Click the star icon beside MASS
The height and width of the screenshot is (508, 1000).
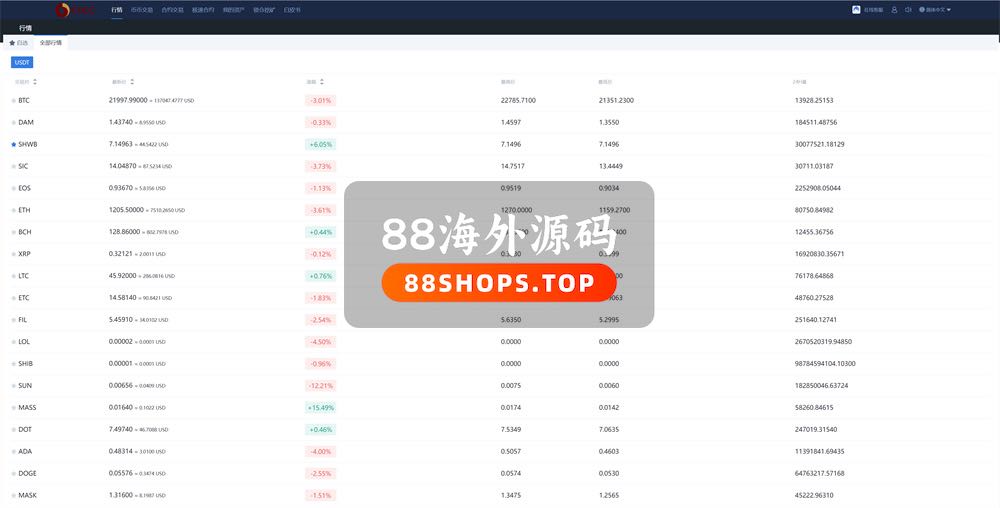(x=14, y=407)
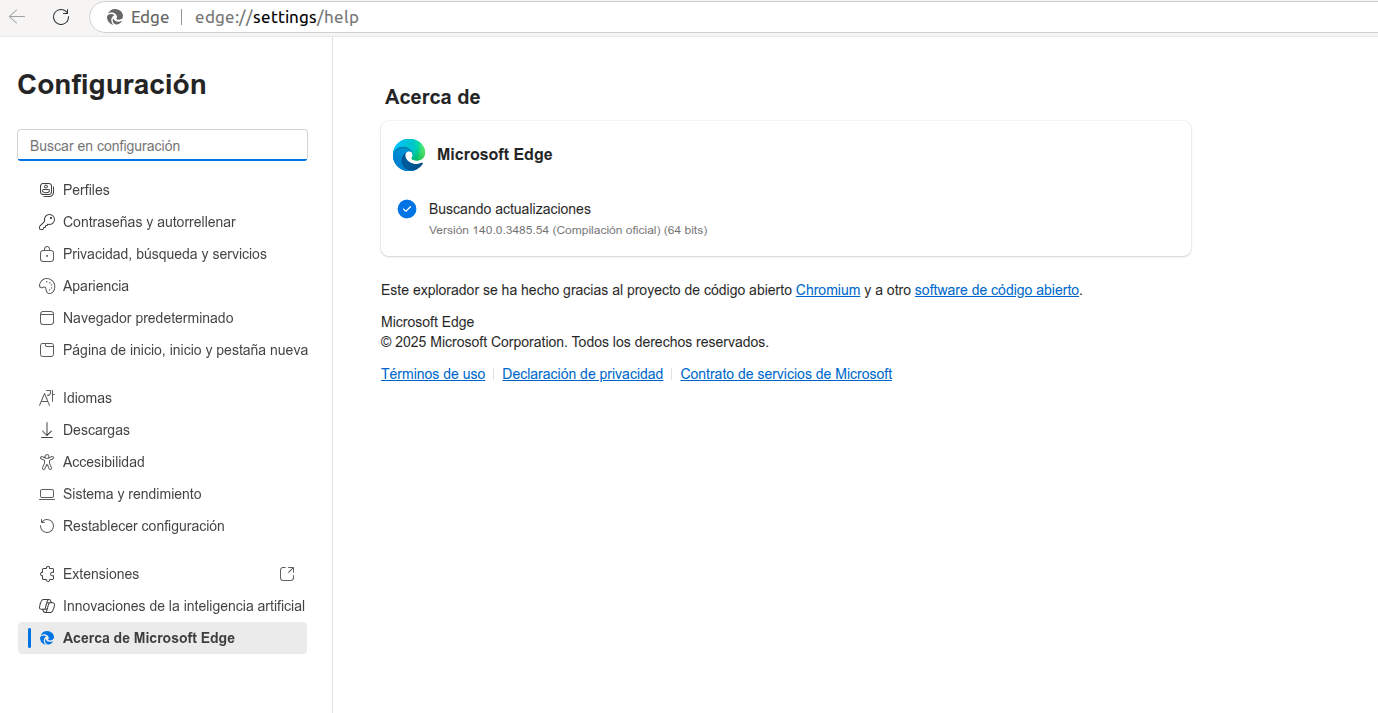Click the Accesibilidad accessibility icon
This screenshot has width=1378, height=713.
click(x=46, y=461)
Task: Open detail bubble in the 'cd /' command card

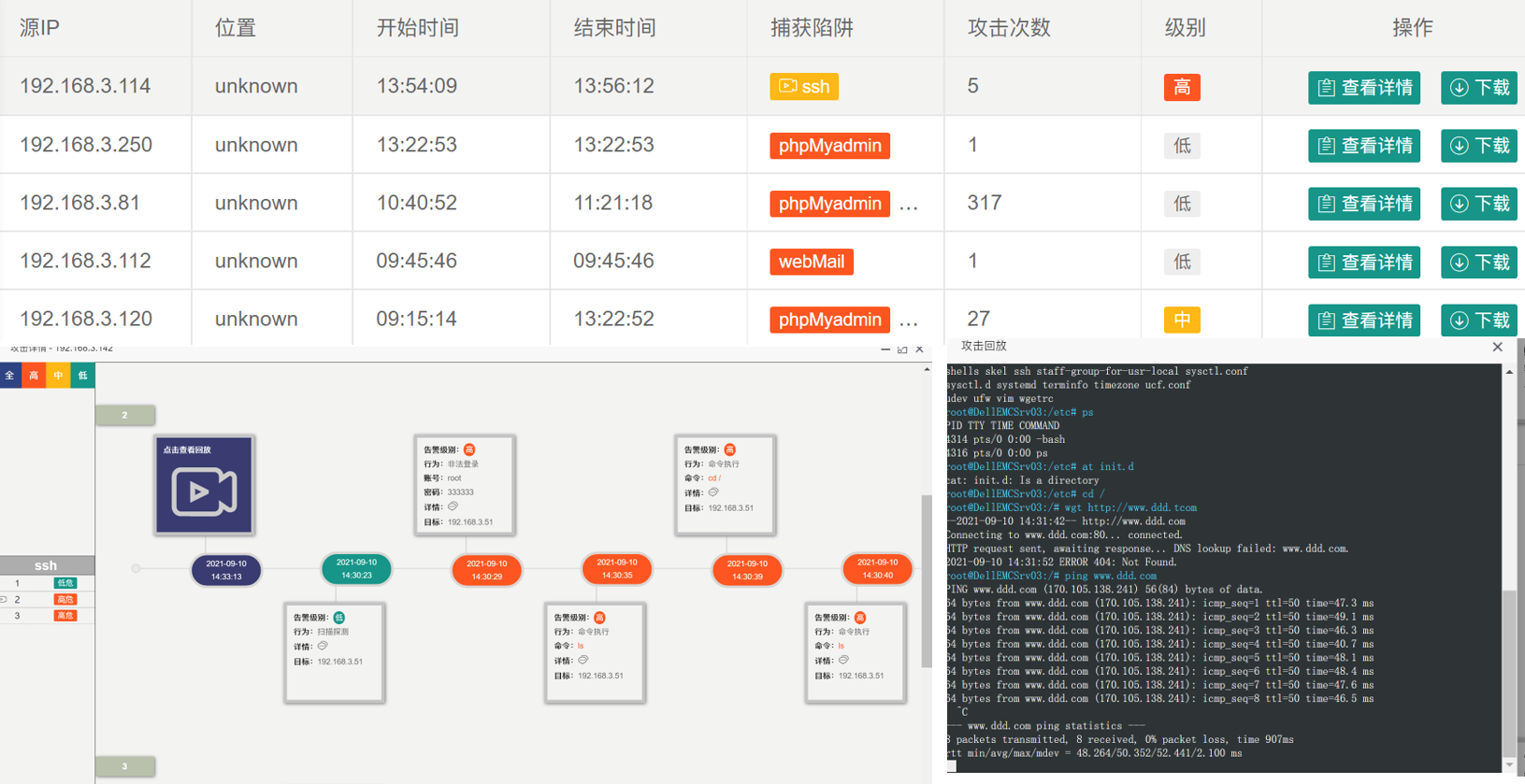Action: [713, 492]
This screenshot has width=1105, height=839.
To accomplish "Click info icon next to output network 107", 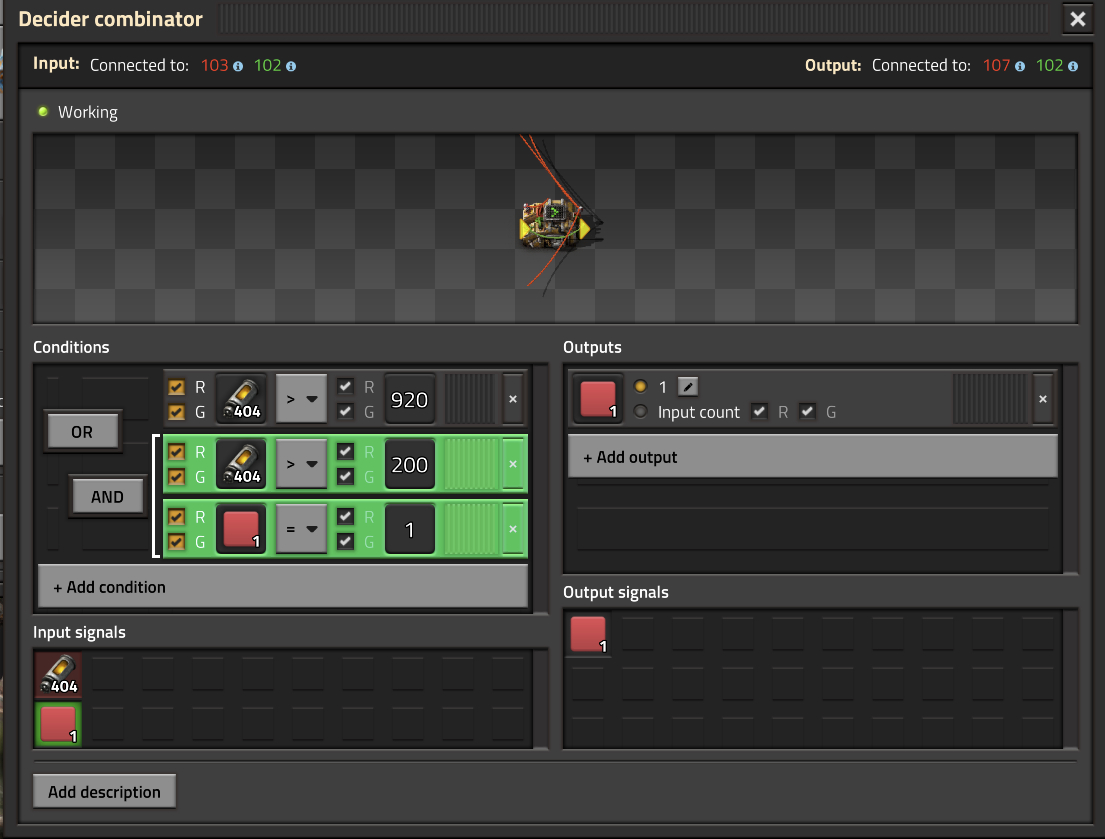I will [1020, 66].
┄┄┄┄┄┄┄┄┄┄
[Task statement]: Quote, word for word, the stretch from the start of the records through the line containing "click(x=46, y=461)", leaving the pictures out of your reply.

[Correct response]:
Click the star icon beside MASS
The height and width of the screenshot is (508, 1000).
(x=14, y=407)
Click the Accesibilidad accessibility icon
This screenshot has width=1378, height=713.
click(x=46, y=461)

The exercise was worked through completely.